再探小型对象分配技巧

再探小型对象分配技巧(Small-Object Allocation)

/*

 * References, 参考文献:

 * [1]. Alexandrescu, Andrei. "Modern C++ Design: Generic Programming and Design 

 * Patterns Applied". Copyright (c) 2001. Addison-Wesley.

 *

 * 本文研究的源代码取自loki库SmallObj.h & SmallObj.cpp 

 */

 

#include <boost/progress.hpp>
#include <vector>

using namespace boost;
using namespace std;

struct SmallObj {
    char c;
};

int main()
{
    progress_timer t;
    
    SmallObj *s = new SmallObj();   //case 1.
    vector<char> vc;  //case 2.
    vector<string>vs; //case 3.
    vector<int> *vi = new vector<int>(1); //case 4.

挑战任务 A:
小型对象分配一文所研究的源代码取自哪个库的哪些文件？
挑战任务 B:
请照录小型对象分配一文中从“SmallObj *s = new”起、到“vector<int>(1); //case 4.”为止（含这两处）的内容。

所给材料:
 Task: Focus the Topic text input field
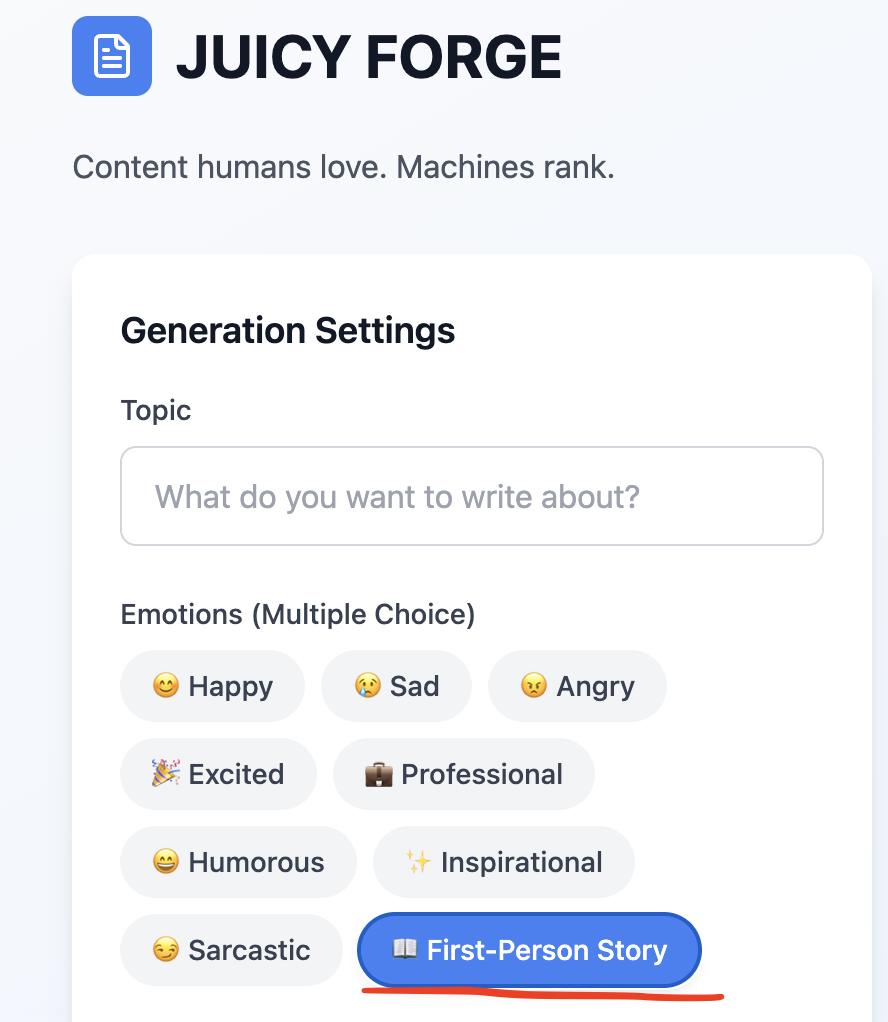(x=471, y=496)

预期输出 A:
取自loki库的SmallObj.h和SmallObj.cpp。

预期输出 B:
SmallObj *s = new SmallObj();   //case 1.
    vector<char> vc;  //case 2.
    vector<string>vs; //case 3.
    vector<int> *vi = new vector<int>(1); //case 4.